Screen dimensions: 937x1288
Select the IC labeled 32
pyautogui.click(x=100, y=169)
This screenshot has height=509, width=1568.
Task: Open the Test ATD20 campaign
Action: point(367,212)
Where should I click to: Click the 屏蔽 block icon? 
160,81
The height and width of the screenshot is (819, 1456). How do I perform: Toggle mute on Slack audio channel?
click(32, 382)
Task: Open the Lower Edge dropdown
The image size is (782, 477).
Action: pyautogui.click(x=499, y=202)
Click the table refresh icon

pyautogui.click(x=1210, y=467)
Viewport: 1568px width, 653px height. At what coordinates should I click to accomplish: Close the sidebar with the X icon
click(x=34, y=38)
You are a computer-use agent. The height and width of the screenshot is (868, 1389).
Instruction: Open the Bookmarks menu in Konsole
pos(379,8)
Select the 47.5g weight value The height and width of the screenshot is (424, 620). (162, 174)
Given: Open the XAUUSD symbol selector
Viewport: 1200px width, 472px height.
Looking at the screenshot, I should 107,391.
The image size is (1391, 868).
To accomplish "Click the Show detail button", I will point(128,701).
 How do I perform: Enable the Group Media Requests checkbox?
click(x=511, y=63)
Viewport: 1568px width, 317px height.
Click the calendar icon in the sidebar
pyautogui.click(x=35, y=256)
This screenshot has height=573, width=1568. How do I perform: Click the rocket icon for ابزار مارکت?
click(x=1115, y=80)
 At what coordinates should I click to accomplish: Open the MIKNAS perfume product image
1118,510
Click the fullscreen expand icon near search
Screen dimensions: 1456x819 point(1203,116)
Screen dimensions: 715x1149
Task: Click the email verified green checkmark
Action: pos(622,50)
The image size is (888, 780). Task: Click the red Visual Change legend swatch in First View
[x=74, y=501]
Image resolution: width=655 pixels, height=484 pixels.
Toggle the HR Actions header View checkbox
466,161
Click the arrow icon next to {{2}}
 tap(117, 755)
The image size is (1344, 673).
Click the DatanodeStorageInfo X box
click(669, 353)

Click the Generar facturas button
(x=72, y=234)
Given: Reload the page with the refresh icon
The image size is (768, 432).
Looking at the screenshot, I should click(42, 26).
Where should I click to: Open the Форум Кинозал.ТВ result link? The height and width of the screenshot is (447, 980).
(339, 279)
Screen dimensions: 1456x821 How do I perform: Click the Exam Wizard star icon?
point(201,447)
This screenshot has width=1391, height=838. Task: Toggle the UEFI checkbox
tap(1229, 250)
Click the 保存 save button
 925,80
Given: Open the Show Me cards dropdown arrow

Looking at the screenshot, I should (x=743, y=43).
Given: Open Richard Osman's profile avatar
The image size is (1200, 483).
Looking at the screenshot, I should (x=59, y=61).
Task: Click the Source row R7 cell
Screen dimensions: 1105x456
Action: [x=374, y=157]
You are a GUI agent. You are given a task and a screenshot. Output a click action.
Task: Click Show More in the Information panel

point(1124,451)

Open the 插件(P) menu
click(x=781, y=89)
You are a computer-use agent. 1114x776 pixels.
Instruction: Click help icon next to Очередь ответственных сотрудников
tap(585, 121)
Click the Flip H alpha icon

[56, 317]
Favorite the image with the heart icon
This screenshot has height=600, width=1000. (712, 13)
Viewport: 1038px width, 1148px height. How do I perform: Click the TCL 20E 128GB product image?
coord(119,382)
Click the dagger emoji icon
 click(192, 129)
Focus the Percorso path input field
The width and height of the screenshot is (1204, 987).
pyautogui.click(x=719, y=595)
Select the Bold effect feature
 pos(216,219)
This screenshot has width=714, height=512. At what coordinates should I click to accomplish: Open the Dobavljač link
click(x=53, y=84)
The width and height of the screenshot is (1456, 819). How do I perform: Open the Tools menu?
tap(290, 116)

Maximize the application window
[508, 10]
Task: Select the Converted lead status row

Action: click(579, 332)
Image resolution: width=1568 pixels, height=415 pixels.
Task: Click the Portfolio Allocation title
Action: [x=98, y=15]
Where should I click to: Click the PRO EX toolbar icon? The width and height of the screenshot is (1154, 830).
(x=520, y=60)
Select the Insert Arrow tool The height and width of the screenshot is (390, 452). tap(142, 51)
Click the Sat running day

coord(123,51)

|---|

— Problem requirements —
Rewrite the material with "Konsole" changed to "Dolphin" and nothing else altered.

— Solved exercise —
Screen dimensions: 937x1288
Select the IC labeled 32
pyautogui.click(x=100, y=169)
This screenshot has height=509, width=1568.
Task: Open the Test ATD20 campaign
Action: point(367,212)
Where should I click to: Click the 屏蔽 block icon? 
160,81
The height and width of the screenshot is (819, 1456). How do I perform: Toggle mute on Slack audio channel?
click(32, 382)
Task: Open the Lower Edge dropdown
The image size is (782, 477).
Action: pyautogui.click(x=499, y=202)
Click the table refresh icon

pyautogui.click(x=1210, y=467)
Viewport: 1568px width, 653px height. At what coordinates should I click to accomplish: Close the sidebar with the X icon
click(x=34, y=38)
You are a computer-use agent. The height and width of the screenshot is (868, 1389).
Instruction: Open the Bookmarks menu in Dolphin
pos(379,8)
Select the 47.5g weight value The height and width of the screenshot is (424, 620). (162, 174)
Given: Open the XAUUSD symbol selector
Viewport: 1200px width, 472px height.
Looking at the screenshot, I should 107,391.
The image size is (1391, 868).
To accomplish "Click the Show detail button", I will point(128,701).
 How do I perform: Enable the Group Media Requests checkbox?
click(x=511, y=63)
Viewport: 1568px width, 317px height.
Click the calendar icon in the sidebar
pyautogui.click(x=35, y=256)
This screenshot has height=573, width=1568. How do I perform: Click the rocket icon for ابزار مارکت?
click(x=1115, y=80)
 At what coordinates should I click to accomplish: Open the MIKNAS perfume product image
1118,510
Click the fullscreen expand icon near search
Screen dimensions: 1456x819 point(1203,116)
Screen dimensions: 715x1149
Task: Click the email verified green checkmark
Action: pos(622,50)
The image size is (888, 780). Task: Click the red Visual Change legend swatch in First View
[x=74, y=501]
Image resolution: width=655 pixels, height=484 pixels.
Toggle the HR Actions header View checkbox
466,161
Click the arrow icon next to {{2}}
 tap(117, 755)
The image size is (1344, 673).
Click the DatanodeStorageInfo X box
click(669, 353)

Click the Generar facturas button
(x=72, y=234)
Given: Reload the page with the refresh icon
The image size is (768, 432).
Looking at the screenshot, I should click(42, 26).
Where should I click to: Open the Форум Кинозал.ТВ result link? The height and width of the screenshot is (447, 980).
(339, 279)
Screen dimensions: 1456x821 How do I perform: Click the Exam Wizard star icon?
point(201,447)
This screenshot has width=1391, height=838. Task: Toggle the UEFI checkbox
tap(1229, 250)
Click the 保存 save button
 925,80
Given: Open the Show Me cards dropdown arrow

Looking at the screenshot, I should (x=743, y=43).
Given: Open Richard Osman's profile avatar
The image size is (1200, 483).
Looking at the screenshot, I should (x=59, y=61).
Task: Click the Source row R7 cell
Screen dimensions: 1105x456
Action: [x=374, y=157]
You are a GUI agent. You are given a task and a screenshot. Output a click action.
Task: Click Show More in the Information panel

point(1124,451)

Open the 插件(P) menu
click(x=781, y=89)
You are a computer-use agent. 1114x776 pixels.
Instruction: Click help icon next to Очередь ответственных сотрудников
tap(585, 121)
Click the Flip H alpha icon

[56, 317]
Favorite the image with the heart icon
This screenshot has height=600, width=1000. (712, 13)
Viewport: 1038px width, 1148px height. How do I perform: Click the TCL 20E 128GB product image?
coord(119,382)
Click the dagger emoji icon
 click(192, 129)
Focus the Percorso path input field
The width and height of the screenshot is (1204, 987).
pyautogui.click(x=719, y=595)
Select the Bold effect feature
 pos(216,219)
This screenshot has width=714, height=512. At what coordinates should I click to accomplish: Open the Dobavljač link
click(x=53, y=84)
The width and height of the screenshot is (1456, 819). How do I perform: Open the Tools menu?
tap(290, 116)

Maximize the application window
[508, 10]
Task: Select the Converted lead status row

Action: click(579, 332)
Image resolution: width=1568 pixels, height=415 pixels.
Task: Click the Portfolio Allocation title
Action: [x=98, y=15]
Where should I click to: Click the PRO EX toolbar icon? The width and height of the screenshot is (1154, 830).
(x=520, y=60)
Select the Insert Arrow tool The height and width of the screenshot is (390, 452). tap(142, 51)
Click the Sat running day

coord(123,51)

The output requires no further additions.